Reserving spaces in crowded places

It may be possible for vacationing Germans to reserve rental lounge chairs at a crowded beach or pool, but in Saudi Arabia it's a crime to reserve rental prayer mats, the Saudi Gazette reports: 2 held for renting Haram prayer space. It appears that both the reserving and the renting are repugnant.

"MAKKAH – Two persons have been arrested for reserving prayer spaces and renting them out to worshippers at Isha and Taraweeh prayer times...“The practice has diminished a lot this year,” Al-Wabil said. “However, we will show no lenience to anyone caught.”All persons who have been arrested for renting out prayer spaces have been foreigners, Al-Wabil said, adding that culprits are identified through a period of surveillance of individual carpets and persons claiming them beginning half an hour before the start of prayers.Sheikh Saleh Bin Fawzan Al-Fawzan of the Board of Senior Ulema and the Permanent Committee for Ifta ruled last week that reserving prayer spaces at the Grand Mosque in Makkah or the Prophet’s Mosque in Madina was “haraam”, or forbidden.“It is forbidden to reserve places in the mosques, unless the person has left for urgent reasons and intends to return soon, as otherwise it is tantamount to taking something by force,” Al-Fawzan told Okaz newspaper on Thursday. “It is also forbidden to rent a reserved place, and the authorities should put a stop to this vice (munkar).”
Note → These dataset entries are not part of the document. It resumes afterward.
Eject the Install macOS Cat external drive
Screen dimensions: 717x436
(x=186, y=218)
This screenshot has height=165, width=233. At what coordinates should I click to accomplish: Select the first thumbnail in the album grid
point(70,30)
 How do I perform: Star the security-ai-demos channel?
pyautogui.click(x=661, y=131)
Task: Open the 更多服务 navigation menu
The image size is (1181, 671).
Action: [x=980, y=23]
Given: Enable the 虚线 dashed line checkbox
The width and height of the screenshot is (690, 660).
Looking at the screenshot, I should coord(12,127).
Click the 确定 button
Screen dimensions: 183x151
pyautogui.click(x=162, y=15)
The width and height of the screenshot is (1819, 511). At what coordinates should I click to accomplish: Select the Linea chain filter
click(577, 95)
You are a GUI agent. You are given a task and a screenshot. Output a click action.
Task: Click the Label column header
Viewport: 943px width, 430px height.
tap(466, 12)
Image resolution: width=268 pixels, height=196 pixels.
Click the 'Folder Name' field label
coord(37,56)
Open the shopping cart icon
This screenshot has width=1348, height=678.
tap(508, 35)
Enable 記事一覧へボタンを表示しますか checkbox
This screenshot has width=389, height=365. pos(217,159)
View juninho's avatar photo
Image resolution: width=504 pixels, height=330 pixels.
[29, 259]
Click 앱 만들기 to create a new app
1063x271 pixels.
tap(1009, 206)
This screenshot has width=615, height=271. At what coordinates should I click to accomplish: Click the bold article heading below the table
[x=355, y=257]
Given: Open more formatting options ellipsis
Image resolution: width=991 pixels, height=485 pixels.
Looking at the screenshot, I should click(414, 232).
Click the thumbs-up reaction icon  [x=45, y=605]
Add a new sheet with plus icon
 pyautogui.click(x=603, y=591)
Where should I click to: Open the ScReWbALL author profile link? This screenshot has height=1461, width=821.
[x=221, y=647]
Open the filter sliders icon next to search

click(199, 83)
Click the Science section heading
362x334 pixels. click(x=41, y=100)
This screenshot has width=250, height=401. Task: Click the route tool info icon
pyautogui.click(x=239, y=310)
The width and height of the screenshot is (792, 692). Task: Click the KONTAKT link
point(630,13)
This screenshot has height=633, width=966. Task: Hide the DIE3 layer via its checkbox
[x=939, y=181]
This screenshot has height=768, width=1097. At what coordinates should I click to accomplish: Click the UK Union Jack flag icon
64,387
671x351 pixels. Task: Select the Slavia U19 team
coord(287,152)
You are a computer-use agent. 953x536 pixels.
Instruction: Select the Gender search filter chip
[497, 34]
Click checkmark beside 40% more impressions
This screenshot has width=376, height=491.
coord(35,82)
HT: Anouar El Haji at U. Amsterdam

1 comment:

dWj said...

Four people regularly go to the same mall. One of them drives there every Saturday afternoon, parks in the parking lot, and spends 5 hours leisurely wandering the mall. The other three carpool, each get the same amount of shopping done in an hour and a half, and take up two spaces because they've carpooled in a nice car and believe it's less likely to be damaged that way. Who consumes more public resources? Who will meet with greater opprobrium? (Why do I agree with most people on the latter point, even though I can't remotely rationalize it? Incidentally, if the people paid for parking at what I believed to be a market price, and the group of three rented two parking spots, I would come down firmly believing that there's no moral issue here.)